There have been claims that Wales is or has been a member of CREWE. He told The Signpost in no uncertain terms: "(1) I am not a member of CREWE. I do not approve of their attempt to forcibly change Wikipedia policy by off-site coordination of paid advocates in a facebook group; and (2) I think it's a mistake to give their nonsense any attention whatsoever. Wikipedia is not for sale."
Phil Gomes, who launched CREWE and has played a major part in recruiting its members, responded to Wales's remarks: "CREWE is about exploring where company communicators and Wikipedians can work together towards the mutual objective of accurate entries. The primary outputs of this group have looked at the best ways that we can educate PR people to do right by Wikipedia. ... To characterize this is as an 'attempt to forcibly change Wikipedia policy by off-site coordination of paid advocates in a Facebook group' is inaccurate and a bit exaggerated. No one is forcing anyone to do anything. Our most passionate contributors even describe themselves as Wikipedians, not PR people. Evidently, the "public shaming" approach to past bad PR behavior is not a deterrent. We're trying to be proactive by educating instead. If someone considers any of this to be 'nonsense', then that's a shame."
Andrew Lih, author of The Wikipedia Revolution: How a Bunch of Nobodies Created the World's Greatest Encyclopedia, an associate professor at the University of Southern California Annenberg School of Communication and Journalism, has taken DiStaso's work to task on the CREWE page itself. "I will state the question again, which has been avoided. Can you in good conscience and as a good academic use that report to stand by the words "60% of Wikipedia articles had factual errors" (these are DiStaso's own words to accompany the announcement of the report). Or stand by the PRSA headline: "Survey finds majority of Wikipedia entries contain factual errors" (PRSA's words to announce the report). These two statements must be strongly rejected, or there is no chance to see eye to eye on having PR folks to edit Wikipedia."

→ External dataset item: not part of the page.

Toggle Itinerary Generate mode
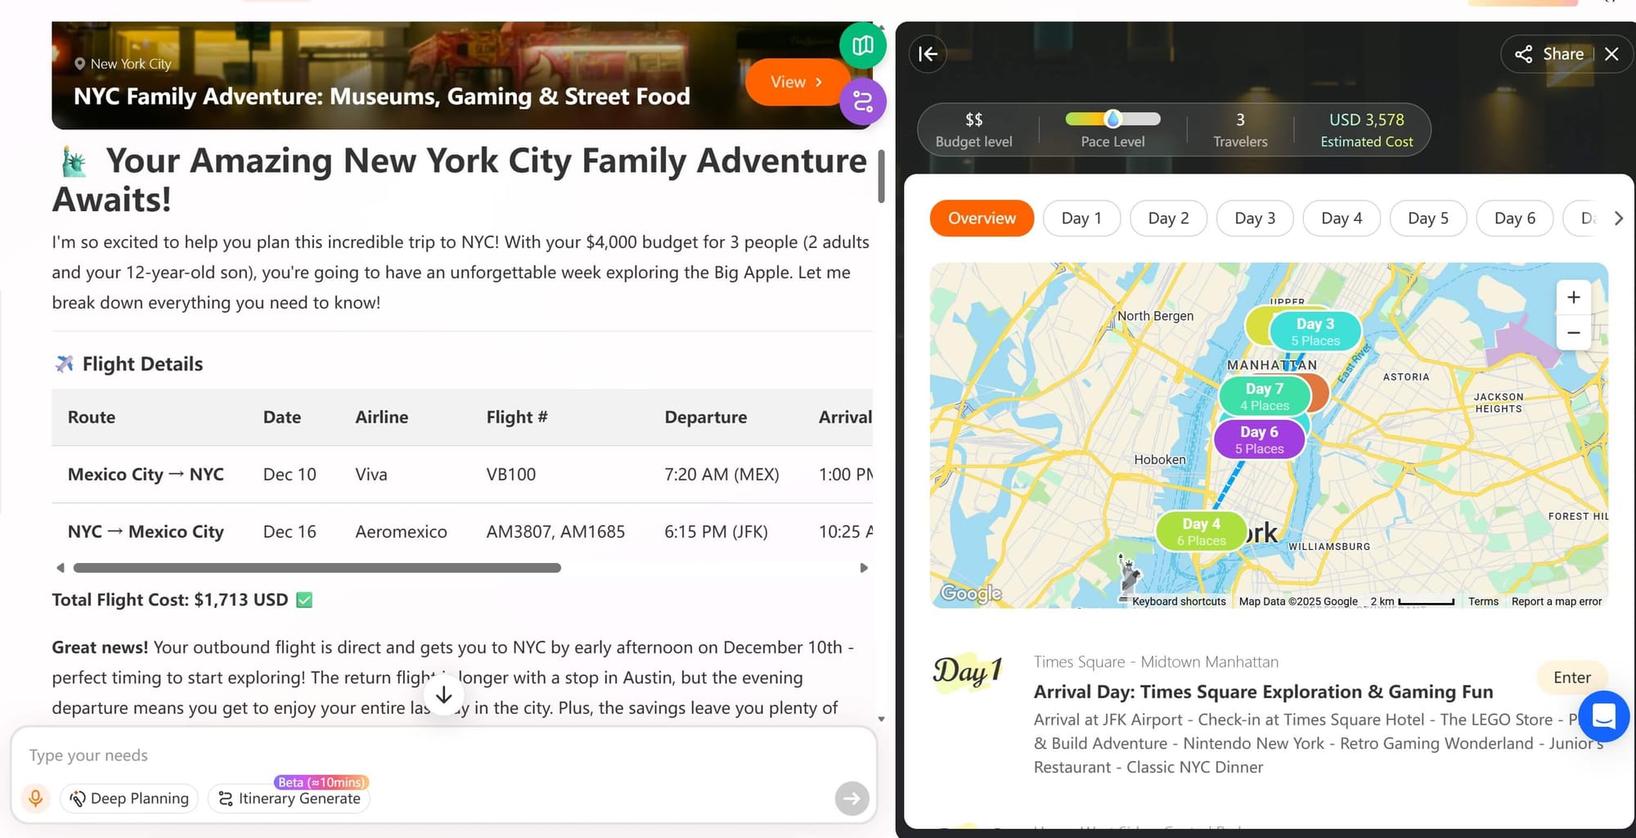1636x838 pixels. click(x=290, y=798)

Science Daily reports DiStaso as saying that "the status quo can't continue. A high amount of factual errors doesn't work for anyone, especially the public, which relies on Wikipedia for accurate, balanced information. ... If errors are found or if public relations professionals believe content needs to be added or changed, they should refer to the [CREWE] Wikipedia Engagement Flowchart, available on Wikimedia Commons, for guidance on requesting edits." The flowchart, first posted to Commons on 2 April, is due to be finalised by the end of June. The Signpost notes that among other advice, the flowchart says that if an issue raised at the COI noticeboard has not been addressed within 48 hours, "you are now entitled to complain about Wikipedia in any forum you want."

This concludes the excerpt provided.